Je pleure pour l’Artsakh, courageuse et rebelle,
Offerte à ceux-là même qui ont fait tant de mal ;
Saccageant ses églises fièrement édifiées
Et ses khatchkars témoins d’un glorieux passé
 
Je souffre pour l’Artsakh, dont on nie les frontières,
Détruisant en ces lieux des pans de notre Histoire
Pour rayer de la carte, en toute impunité,
Un peuple généreux aspirant à la paix.

Si douce Arménie

Que deviendras-tu, si douce Arménie,
Face à tous ceux qui n’ont plus l’alibi
Des crimes d’hier pour ceux d’aujourd’hui ;
Tant de lignes rouges ont été franchies
 
Que deviendras-tu, si douce Arménie,
Menacée sans fin par l’hégémonie
De puissants voisins, maîtres du déni,
Bafouant les lois sans être punis
 
Que deviendras-tu, si douce Arménie,
Prise dans l’étau de ces trois pays
Rêvant de t’attirer dans leur giron ;
Comme si ta terre n’avait pas de nom
 
Que deviendras-tu, si douce Arménie,
Dans ce siècle fou aux esprits soumis
Si tant de nations prétendues amies
N’ont pour toute éthique que leurs seuls profits
 
Que retenons-nous, si douce Arménie,
De ces millénaires d’Histoire sculptés
Dans ces belles pierres partout érigées,
Superbes vestiges d’une identité
Préservée au prix de combien de vies ?

La machine à broyer 

Nous ne sommes pas des machines
Nous ne sommes pas des robots
Nous ne sommes pas des clones,
Des objets, des numéros ;
Utilisables, manipulables,
Corvéables, interchangeables,
Désactivables puis jetables ;
Des moutons bêlant en troupeaux
Prêts à suivre le « plus savant »
Ou à écouter le « plus beau »,
Sans s’interroger plus avant ;
 
Nous sommes pris dans cet étau
Qui nous broie lentement les os
En plus qu’il nous infantilise,
Nous abêtit, nous paralyse,
Nous lave sans fin le cerveau,
Nous conditionne sans remords,
Pour mieux accepter notre sort
Et applaudir encor plus fort
À l’apparition du « héros »,
Fût-il même notre bourreau !
 
Avons-nous perdu à ce point
La dignité, le sens commun
Qui faisaient de nous des humains ?
Comment avons-nous pu tomber
Aussi bas sans réaliser
Qu’il ne fallait pas se risquer
Aux jeux des apprentis sorciers ?

Se peut-il que vous en doutiez ?

Quarante-quatre jours et bien plus…

Mais après la stupeur de ces mois de chaos,

Ces jeunes sacrifiés dans la force de l’âge,

Ces tombes alignées, la souffrance en écho,

Ces êtres arrachés à leur terre natale,

Ces foyers dévastés, ces prisonniers-otages,

Ces lieux de chrétienté, mêlés aux paysages,

Laissés à l’ennemi par la force des armes ;

Comme si l’on pouvait abandonner son âme

Sans nourrir la colère et le ressentiment

Qui referont surface quand viendra le moment

Tous ces points épineux qui ne sont pas réglés ;

Ces agressions sans fin que l’on ne peut nier ;

Ces intérêts mesquins des nations alliées…

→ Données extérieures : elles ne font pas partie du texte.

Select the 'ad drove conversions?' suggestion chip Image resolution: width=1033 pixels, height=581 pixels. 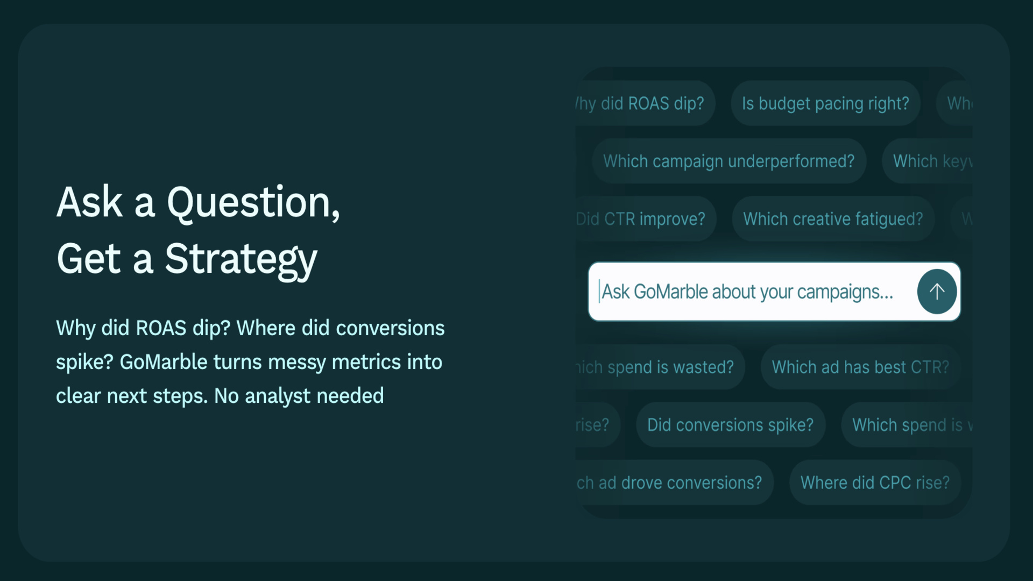[x=671, y=483]
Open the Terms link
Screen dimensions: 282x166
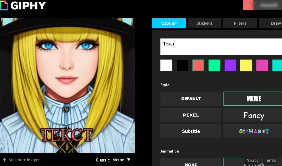point(270,160)
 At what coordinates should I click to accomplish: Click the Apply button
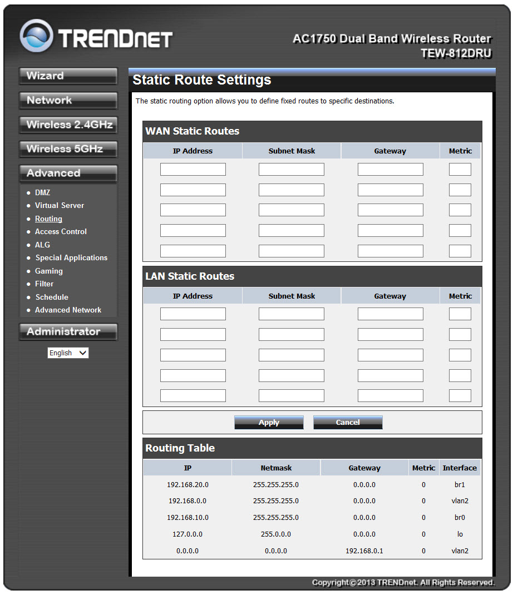pyautogui.click(x=269, y=423)
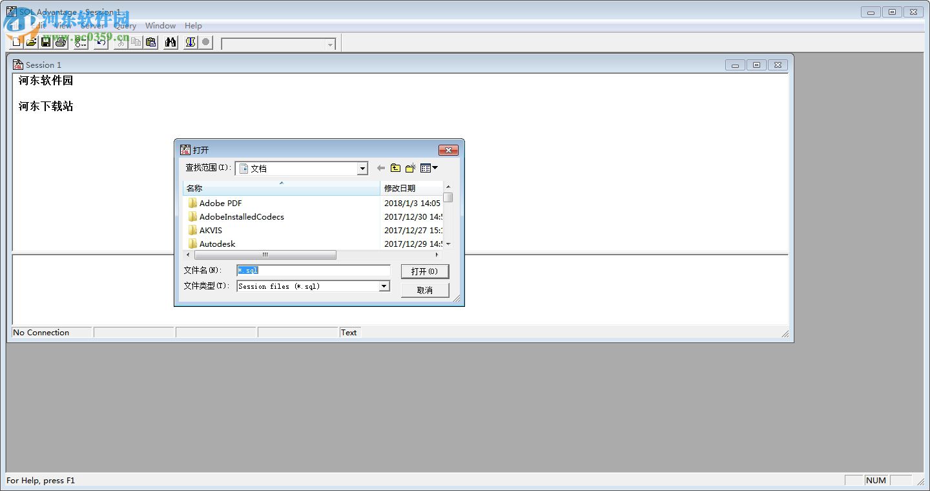Create a new session with the New icon
This screenshot has height=491, width=930.
(16, 42)
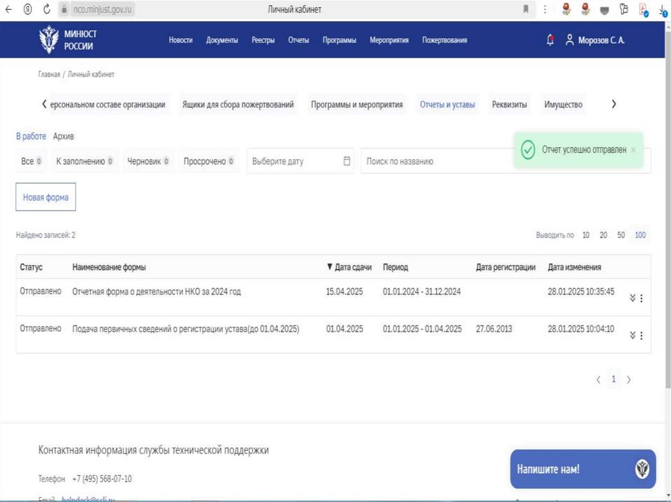
Task: Click the Минюст России logo emblem
Action: 49,39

Peut-on continuer à faire comme si

Rien ne s’était passé au sein de l’Arménie ?

Je garde au fond du cœur, lancinante et amère,

Cette douleur secrète qui ne peut s’estomper ;

Comme une plaie qui saigne ne peut cicatriser

Dès lors que l’on revient toujours la raviver.

Deux-mille-vingt-deux

Deux-mille-vingt-deux ;

L’on s’attendait à mieux en ce début d’année.

Est-ce la poudre aux yeux, jetée en quantité

Par nos « grands » dirigeants, qui aveugle les gens ?

Où se sont égarées nos valeurs élevées

Inscrites dans le marbre par d’illustres aînés ?

Notre belle devise serait-elle oubliée ?

Et tous nos frontispices seront-ils saccagés

En burinant ces lettres, à la feuille dorées,

Que nos prédécesseurs se sont donné pour nous

La peine de sculpter ?

À présent qui dit mieux ?

Dans cette surenchère de moyens déployés

Comment ne pas comprendre que l’on nous a trompés ;

Et qui va empocher ces profits insensés ?

Un pays qu’on abat, un peuple que l’on nie,

Des milliards dépensés qui sont pure folie…

Où étaient-ils cachés quand certains réclamaient

Juste de quoi manger et vivre dignement,

Ou de quoi travailler avec humanité,

Dans les règles de l’art et le respect des gens ?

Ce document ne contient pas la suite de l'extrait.